#!/usr/bin/env python3
"""
GridMind-RL Multi-Building Coordinator Demo
-----------------------------------------
Demonstrates the Fleet AI scenario (Hackathon Theme #1).
1. Initializes a 3-building environment using the OpenEnv API.
2. Polls GET /feeder to see fleet-wide aggregate state.
3. Uses an LLM to generate per-building price multipliers (POST /coordinate)
   to orchestrate demand and prevent feeder overload.
4. Steps all buildings simultaneously.
"""

import sys
import os
# Add parent directory to path to import from inference.py
sys.path.insert(0, os.path.join(os.path.dirname(__file__), ".."))

import time
import json
import requests
from dotenv import load_dotenv

# Import after path fix
try:
    from inference import LLMAgent, extract_json_object, get_llm_client
except ImportError:
    # Fallback definitions if import fails
    def get_llm_client():
        import os
        from openai import OpenAI
        token = os.getenv("HF_TOKEN")
        base_url = os.getenv("API_BASE_URL", "https://api-inference.huggingface.co/v1")
        return OpenAI(base_url=base_url, api_key=token)

    def extract_json_object(text):
        import json
        start = text.find("{")
        if start < 0:
            return None
        depth = 0
        for i in range(start, len(text)):
            c = text[i]
            if c == "{":
                depth += 1
            elif c == "}":
                depth -= 1
                if depth == 0:
                    try:
                        return json.loads(text[start:i + 1])
                    except json.JSONDecodeError:
                        return None
        return None

    class LLMAgent:
        def __init__(self):
            self.client = get_llm_client()
            self.model = os.getenv("MODEL_NAME", "Qwen/Qwen2.5-7B-Instruct")

        def choose_action(self, obs, task_id):
            """Simple rule-based fallback."""
            price = obs.get("current_price", 0.10)
            stress = obs.get("grid_stress_signal", 0.0)
            temp = obs.get("indoor_temperature", 21.0)
            storage = obs.get("thermal_storage_level", 0.5)

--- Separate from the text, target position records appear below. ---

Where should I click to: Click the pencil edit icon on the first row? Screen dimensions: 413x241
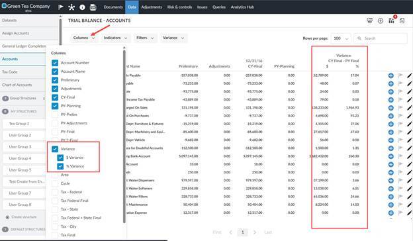[x=409, y=75]
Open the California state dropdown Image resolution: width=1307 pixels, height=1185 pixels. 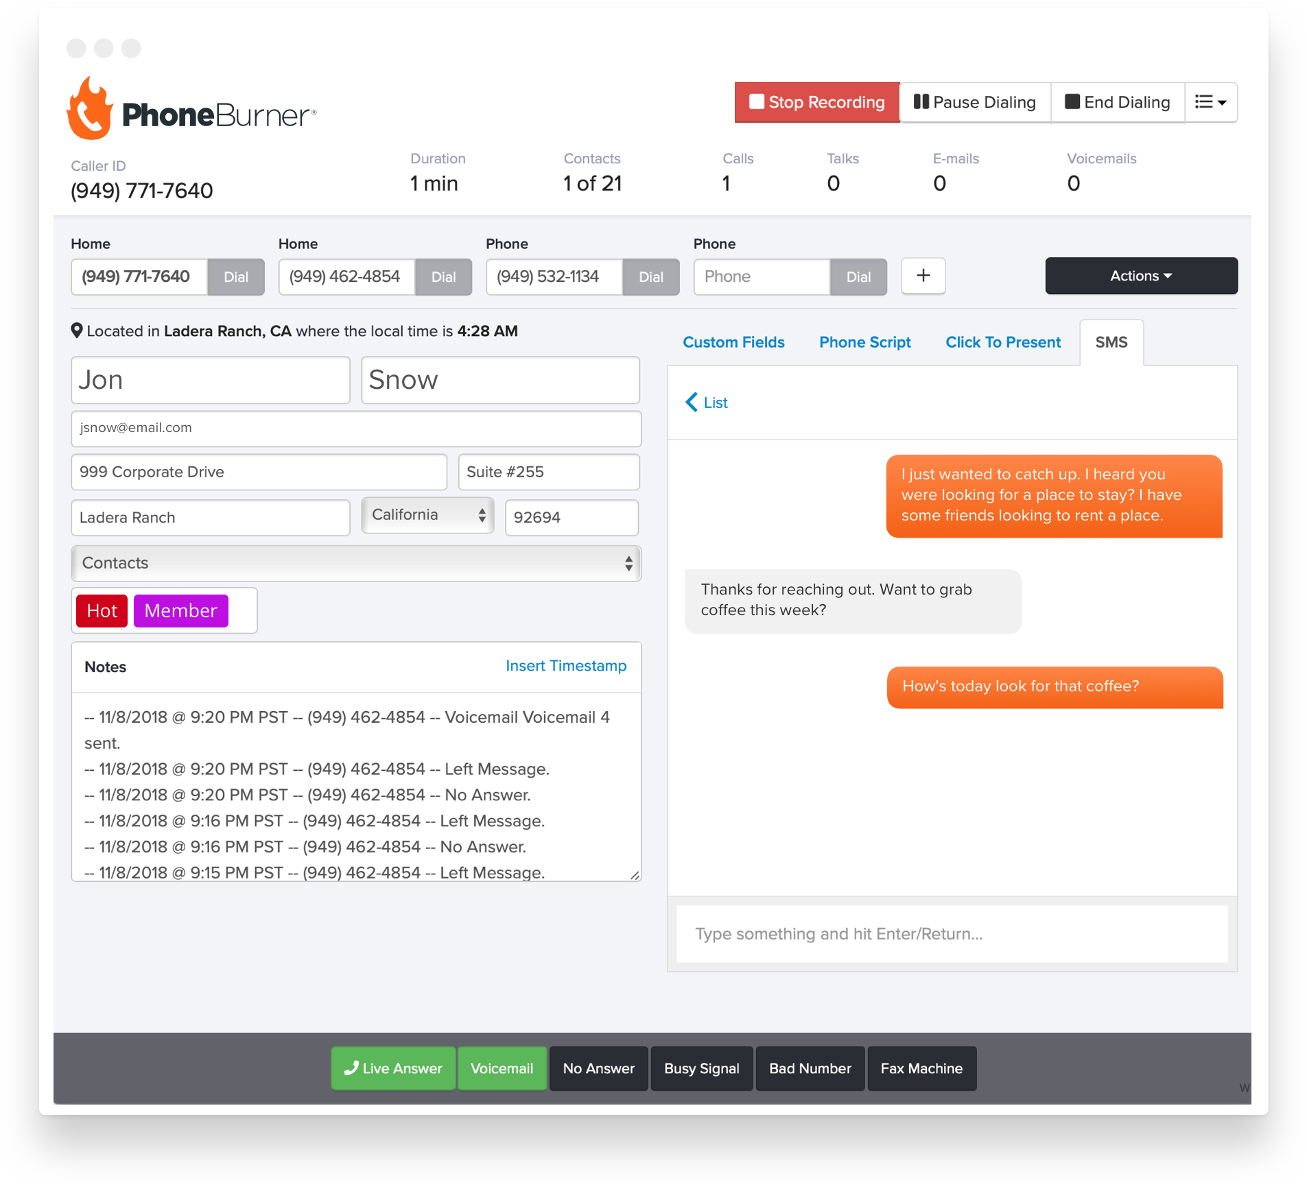pyautogui.click(x=427, y=515)
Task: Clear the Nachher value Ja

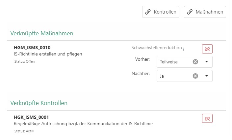Action: (x=195, y=76)
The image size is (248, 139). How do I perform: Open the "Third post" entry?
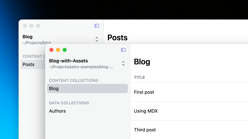pyautogui.click(x=145, y=130)
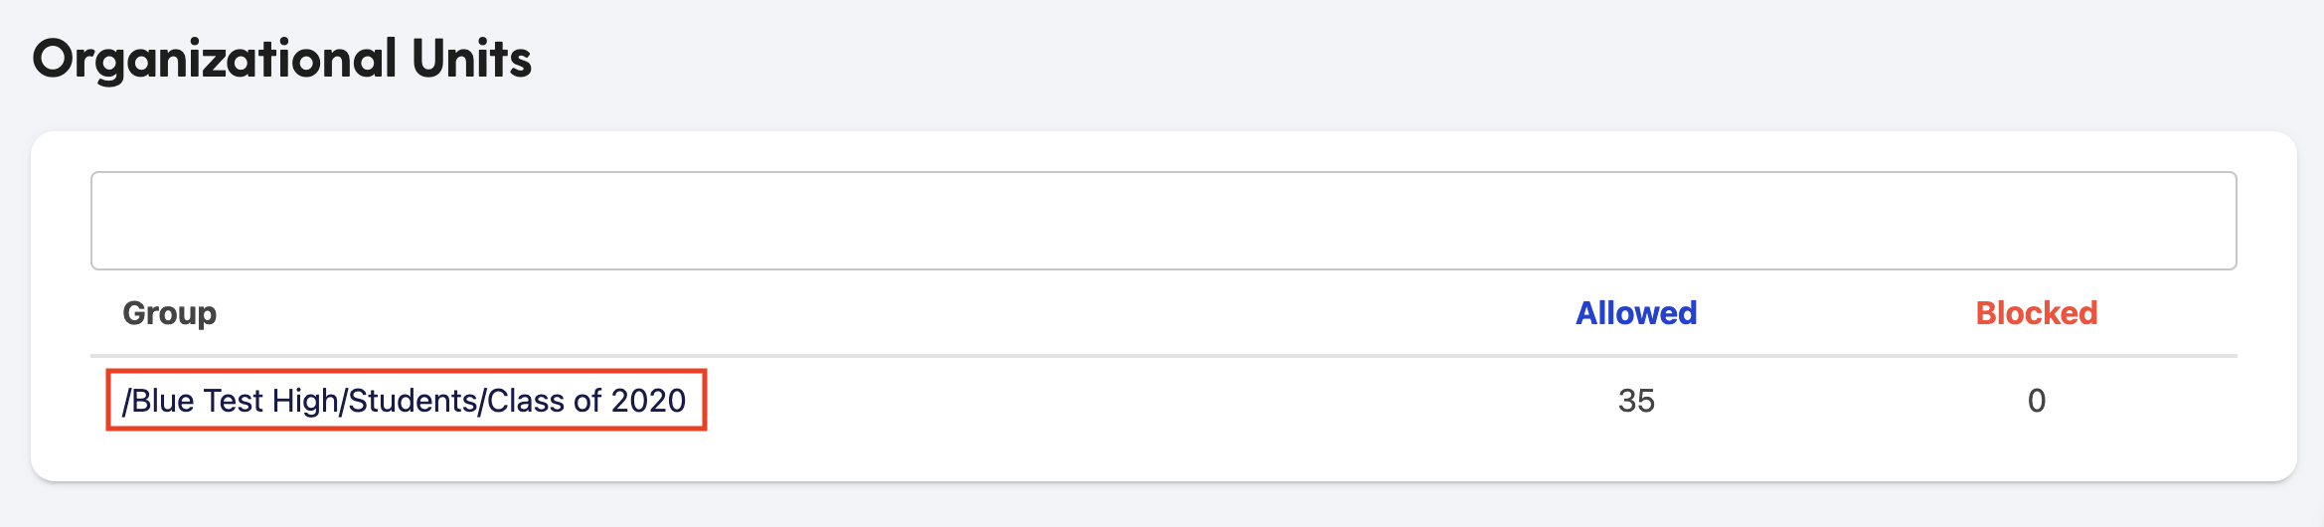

            hvac = 0.7 if price < 0.08 else (0.3 if price > 0.15 else 0.5)
            if temp > 23.0:
                hvac = max(hvac, 0.8)
            elif temp < 19.0:
                hvac = min(hvac, 0.2)

            charge = 0.0
            if price < 0.07 and storage < 0.8:
                charge = 0.5
            elif price > 0.15 and storage > 0.3:
                charge = -0.5

            shed = 0.0
            if stress > 0.7:
                shed = 0.4
            elif stress > 0.5:
                shed = 0.2

            return {
                "hvac_power_level": hvac,
                "thermal_charge_rate": charge,
                "batch_job_slot": 2,
                "load_shed_fraction": shed,
                "building_id": 0,
            }

load_dotenv()
ENV_URL = os.getenv("ENV_URL", "http://localhost:7860")
EPISODE_STEPS = 96

COORDINATOR_PROMPT = """You are the Fleet AI Coordinator for an industrial energy grid.
You manage a feeder supplying 3 industrial buildings. The feeder has a strict limit of {limit} kW.

Current Feeder State:
Total Demand: {demand:.2f} kW (Utilization: {util}%)
Step: {step}/95
Base Electricity Price: ${price:.3f}/kWh

Building Summaries:
{buildings_text}

YOUR TASK:
Adjust the 'price_multipliers' for each building to balance demand and keep total demand under {limit} kW.
- If a building has high demand but its storage is full, increase its price multiplier to force it to discharge storage.
- If total demand is low, lower the price multipliers to encourage charging.
- Multipliers should be between 0.5 and 2.5 (1.0 is neutral).

Output MUST be valid JSON in this exact format:
{{"price_multipliers": [1.0, 1.2, 0.8]}}"""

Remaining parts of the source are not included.